### ASSIGNED TASK
Every entry must be duplicated precisely as written.
(Beginning of EXTRACTED RECORDS)
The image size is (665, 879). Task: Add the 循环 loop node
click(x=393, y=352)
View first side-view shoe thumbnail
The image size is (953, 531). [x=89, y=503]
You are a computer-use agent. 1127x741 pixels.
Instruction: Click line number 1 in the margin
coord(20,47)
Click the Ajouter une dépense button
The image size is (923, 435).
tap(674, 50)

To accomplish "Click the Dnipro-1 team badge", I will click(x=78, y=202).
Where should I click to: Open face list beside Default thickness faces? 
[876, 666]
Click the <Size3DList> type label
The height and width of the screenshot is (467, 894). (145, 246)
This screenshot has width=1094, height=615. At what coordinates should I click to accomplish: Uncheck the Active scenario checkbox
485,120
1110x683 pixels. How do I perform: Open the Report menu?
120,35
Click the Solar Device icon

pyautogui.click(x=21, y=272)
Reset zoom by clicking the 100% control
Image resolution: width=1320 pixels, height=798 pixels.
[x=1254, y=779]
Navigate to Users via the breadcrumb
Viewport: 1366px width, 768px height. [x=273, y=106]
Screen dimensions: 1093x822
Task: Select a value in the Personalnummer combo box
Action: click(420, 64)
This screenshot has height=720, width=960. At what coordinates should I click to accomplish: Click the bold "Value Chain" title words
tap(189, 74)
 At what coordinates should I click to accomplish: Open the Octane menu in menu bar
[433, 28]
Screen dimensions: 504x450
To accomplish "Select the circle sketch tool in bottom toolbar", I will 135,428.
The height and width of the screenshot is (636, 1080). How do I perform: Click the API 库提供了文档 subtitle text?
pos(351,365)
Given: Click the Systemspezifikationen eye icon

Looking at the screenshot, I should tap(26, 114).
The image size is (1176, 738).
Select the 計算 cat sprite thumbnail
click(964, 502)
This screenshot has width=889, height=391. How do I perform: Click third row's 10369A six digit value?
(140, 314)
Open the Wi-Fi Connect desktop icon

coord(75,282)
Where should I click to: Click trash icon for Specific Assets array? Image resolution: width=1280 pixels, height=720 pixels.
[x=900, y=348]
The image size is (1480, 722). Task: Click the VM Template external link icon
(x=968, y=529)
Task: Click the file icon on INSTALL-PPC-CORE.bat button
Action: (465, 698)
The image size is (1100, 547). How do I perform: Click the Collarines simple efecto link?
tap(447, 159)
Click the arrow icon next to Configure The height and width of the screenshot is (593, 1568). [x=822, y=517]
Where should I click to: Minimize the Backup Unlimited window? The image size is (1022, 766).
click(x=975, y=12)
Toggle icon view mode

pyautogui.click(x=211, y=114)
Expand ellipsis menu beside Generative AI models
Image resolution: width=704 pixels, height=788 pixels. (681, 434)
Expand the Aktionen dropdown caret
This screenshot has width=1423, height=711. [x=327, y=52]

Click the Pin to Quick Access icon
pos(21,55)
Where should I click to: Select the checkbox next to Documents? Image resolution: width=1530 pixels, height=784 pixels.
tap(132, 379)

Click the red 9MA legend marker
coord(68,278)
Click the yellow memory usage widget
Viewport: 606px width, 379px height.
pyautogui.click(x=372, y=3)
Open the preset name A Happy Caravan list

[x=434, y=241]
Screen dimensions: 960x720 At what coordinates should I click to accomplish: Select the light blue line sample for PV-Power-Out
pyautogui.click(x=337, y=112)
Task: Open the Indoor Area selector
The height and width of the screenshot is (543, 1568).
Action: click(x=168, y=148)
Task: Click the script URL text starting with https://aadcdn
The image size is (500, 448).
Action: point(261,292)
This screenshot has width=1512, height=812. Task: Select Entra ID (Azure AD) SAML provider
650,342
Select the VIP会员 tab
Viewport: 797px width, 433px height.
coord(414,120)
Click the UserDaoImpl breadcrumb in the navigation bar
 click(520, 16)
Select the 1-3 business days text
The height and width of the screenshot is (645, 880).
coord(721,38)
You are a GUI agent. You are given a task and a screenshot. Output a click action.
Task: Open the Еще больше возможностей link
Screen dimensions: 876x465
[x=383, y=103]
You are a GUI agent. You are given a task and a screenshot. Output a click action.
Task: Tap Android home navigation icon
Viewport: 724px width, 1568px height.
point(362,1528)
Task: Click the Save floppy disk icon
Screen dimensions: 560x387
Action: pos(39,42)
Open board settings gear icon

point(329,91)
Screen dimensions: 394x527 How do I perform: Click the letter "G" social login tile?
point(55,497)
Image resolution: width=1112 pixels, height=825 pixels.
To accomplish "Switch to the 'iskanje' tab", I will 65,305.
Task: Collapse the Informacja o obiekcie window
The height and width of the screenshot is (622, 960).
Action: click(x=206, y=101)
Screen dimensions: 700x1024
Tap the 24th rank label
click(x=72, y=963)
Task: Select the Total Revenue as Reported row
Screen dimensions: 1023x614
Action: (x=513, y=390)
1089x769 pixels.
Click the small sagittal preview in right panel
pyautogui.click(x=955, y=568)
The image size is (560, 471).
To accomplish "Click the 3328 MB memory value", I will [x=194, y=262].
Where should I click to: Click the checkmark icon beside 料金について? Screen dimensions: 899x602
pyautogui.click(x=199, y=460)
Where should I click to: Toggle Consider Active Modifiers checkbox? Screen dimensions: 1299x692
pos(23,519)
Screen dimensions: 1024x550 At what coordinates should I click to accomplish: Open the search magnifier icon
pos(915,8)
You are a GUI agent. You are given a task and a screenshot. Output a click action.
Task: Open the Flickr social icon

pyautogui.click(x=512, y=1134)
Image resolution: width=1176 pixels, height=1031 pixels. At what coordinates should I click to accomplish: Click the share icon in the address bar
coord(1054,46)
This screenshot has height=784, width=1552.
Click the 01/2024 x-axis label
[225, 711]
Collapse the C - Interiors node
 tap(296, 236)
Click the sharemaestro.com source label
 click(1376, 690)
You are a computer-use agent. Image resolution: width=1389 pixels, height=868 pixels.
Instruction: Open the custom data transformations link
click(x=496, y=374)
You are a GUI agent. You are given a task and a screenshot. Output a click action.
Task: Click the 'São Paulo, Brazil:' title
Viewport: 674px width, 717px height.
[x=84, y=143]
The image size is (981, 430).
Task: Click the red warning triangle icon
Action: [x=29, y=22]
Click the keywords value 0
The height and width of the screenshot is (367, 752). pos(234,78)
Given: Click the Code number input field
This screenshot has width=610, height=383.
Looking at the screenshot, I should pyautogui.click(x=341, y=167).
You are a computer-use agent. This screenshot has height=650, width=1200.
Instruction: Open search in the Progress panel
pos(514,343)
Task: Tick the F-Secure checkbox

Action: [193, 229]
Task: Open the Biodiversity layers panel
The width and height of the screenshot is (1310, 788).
(End of EXTRACTED RECORDS)
### EXPECTED ANSWER
The image size is (665, 879). Task: Add the 循环 loop node
click(x=393, y=352)
View first side-view shoe thumbnail
The image size is (953, 531). [x=89, y=503]
You are a computer-use agent. 1127x741 pixels.
Instruction: Click line number 1 in the margin
coord(20,47)
Click the Ajouter une dépense button
The image size is (923, 435).
tap(674, 50)

To accomplish "Click the Dnipro-1 team badge", I will click(x=78, y=202).
Where should I click to: Open face list beside Default thickness faces? 
[876, 666]
Click the <Size3DList> type label
The height and width of the screenshot is (467, 894). (145, 246)
This screenshot has width=1094, height=615. At what coordinates should I click to accomplish: Uncheck the Active scenario checkbox
485,120
1110x683 pixels. How do I perform: Open the Report menu?
120,35
Click the Solar Device icon

pyautogui.click(x=21, y=272)
Reset zoom by clicking the 100% control
Image resolution: width=1320 pixels, height=798 pixels.
[x=1254, y=779]
Navigate to Users via the breadcrumb
Viewport: 1366px width, 768px height. [x=273, y=106]
Screen dimensions: 1093x822
Task: Select a value in the Personalnummer combo box
Action: click(420, 64)
This screenshot has height=720, width=960. At what coordinates should I click to accomplish: Click the bold "Value Chain" title words
tap(189, 74)
 At what coordinates should I click to accomplish: Open the Octane menu in menu bar
[433, 28]
Screen dimensions: 504x450
To accomplish "Select the circle sketch tool in bottom toolbar", I will 135,428.
The height and width of the screenshot is (636, 1080). How do I perform: Click the API 库提供了文档 subtitle text?
pos(351,365)
Given: Click the Systemspezifikationen eye icon

Looking at the screenshot, I should tap(26, 114).
The image size is (1176, 738).
Select the 計算 cat sprite thumbnail
click(964, 502)
This screenshot has width=889, height=391. How do I perform: Click third row's 10369A six digit value?
(140, 314)
Open the Wi-Fi Connect desktop icon

coord(75,282)
Where should I click to: Click trash icon for Specific Assets array? Image resolution: width=1280 pixels, height=720 pixels.
[x=900, y=348]
The image size is (1480, 722). Task: Click the VM Template external link icon
(x=968, y=529)
Task: Click the file icon on INSTALL-PPC-CORE.bat button
Action: (465, 698)
The image size is (1100, 547). How do I perform: Click the Collarines simple efecto link?
tap(447, 159)
Click the arrow icon next to Configure The height and width of the screenshot is (593, 1568). [x=822, y=517]
Where should I click to: Minimize the Backup Unlimited window? The image size is (1022, 766).
click(x=975, y=12)
Toggle icon view mode

pyautogui.click(x=211, y=114)
Expand ellipsis menu beside Generative AI models
Image resolution: width=704 pixels, height=788 pixels. (681, 434)
Expand the Aktionen dropdown caret
This screenshot has width=1423, height=711. [x=327, y=52]

Click the Pin to Quick Access icon
pos(21,55)
Where should I click to: Select the checkbox next to Documents? Image resolution: width=1530 pixels, height=784 pixels.
tap(132, 379)

Click the red 9MA legend marker
coord(68,278)
Click the yellow memory usage widget
Viewport: 606px width, 379px height.
pyautogui.click(x=372, y=3)
Open the preset name A Happy Caravan list

[x=434, y=241]
Screen dimensions: 960x720 At what coordinates should I click to accomplish: Select the light blue line sample for PV-Power-Out
pyautogui.click(x=337, y=112)
Task: Open the Indoor Area selector
The height and width of the screenshot is (543, 1568).
Action: click(x=168, y=148)
Task: Click the script URL text starting with https://aadcdn
The image size is (500, 448).
Action: point(261,292)
This screenshot has width=1512, height=812. Task: Select Entra ID (Azure AD) SAML provider
650,342
Select the VIP会员 tab
Viewport: 797px width, 433px height.
coord(414,120)
Click the UserDaoImpl breadcrumb in the navigation bar
 click(520, 16)
Select the 1-3 business days text
The height and width of the screenshot is (645, 880).
coord(721,38)
You are a GUI agent. You are given a task and a screenshot. Output a click action.
Task: Open the Еще больше возможностей link
Screen dimensions: 876x465
[x=383, y=103]
You are a GUI agent. You are given a task and a screenshot. Output a click action.
Task: Tap Android home navigation icon
Viewport: 724px width, 1568px height.
point(362,1528)
Task: Click the Save floppy disk icon
Screen dimensions: 560x387
Action: pos(39,42)
Open board settings gear icon

point(329,91)
Screen dimensions: 394x527 How do I perform: Click the letter "G" social login tile?
point(55,497)
Image resolution: width=1112 pixels, height=825 pixels.
To accomplish "Switch to the 'iskanje' tab", I will 65,305.
Task: Collapse the Informacja o obiekcie window
The height and width of the screenshot is (622, 960).
Action: click(x=206, y=101)
Screen dimensions: 700x1024
Tap the 24th rank label
click(x=72, y=963)
Task: Select the Total Revenue as Reported row
Screen dimensions: 1023x614
Action: (x=513, y=390)
1089x769 pixels.
Click the small sagittal preview in right panel
pyautogui.click(x=955, y=568)
The image size is (560, 471).
To accomplish "Click the 3328 MB memory value", I will [x=194, y=262].
Where should I click to: Click the checkmark icon beside 料金について? Screen dimensions: 899x602
pyautogui.click(x=199, y=460)
Where should I click to: Toggle Consider Active Modifiers checkbox? Screen dimensions: 1299x692
pos(23,519)
Screen dimensions: 1024x550 At what coordinates should I click to accomplish: Open the search magnifier icon
pos(915,8)
You are a GUI agent. You are given a task and a screenshot. Output a click action.
Task: Open the Flickr social icon

pyautogui.click(x=512, y=1134)
Image resolution: width=1176 pixels, height=1031 pixels. At what coordinates should I click to accomplish: Click the share icon in the address bar
coord(1054,46)
This screenshot has height=784, width=1552.
Click the 01/2024 x-axis label
[225, 711]
Collapse the C - Interiors node
 tap(296, 236)
Click the sharemaestro.com source label
 click(1376, 690)
You are a computer-use agent. Image resolution: width=1389 pixels, height=868 pixels.
Instruction: Open the custom data transformations link
click(x=496, y=374)
You are a GUI agent. You are given a task and a screenshot. Output a click action.
Task: Click the 'São Paulo, Brazil:' title
Viewport: 674px width, 717px height.
[x=84, y=143]
The image size is (981, 430).
Task: Click the red warning triangle icon
Action: [x=29, y=22]
Click the keywords value 0
The height and width of the screenshot is (367, 752). pos(234,78)
Given: Click the Code number input field
This screenshot has width=610, height=383.
Looking at the screenshot, I should pyautogui.click(x=341, y=167).
You are a computer-use agent. This screenshot has height=650, width=1200.
Instruction: Open search in the Progress panel
pos(514,343)
Task: Tick the F-Secure checkbox

Action: [193, 229]
Task: Open the Biodiversity layers panel
The width and height of the screenshot is (1310, 788).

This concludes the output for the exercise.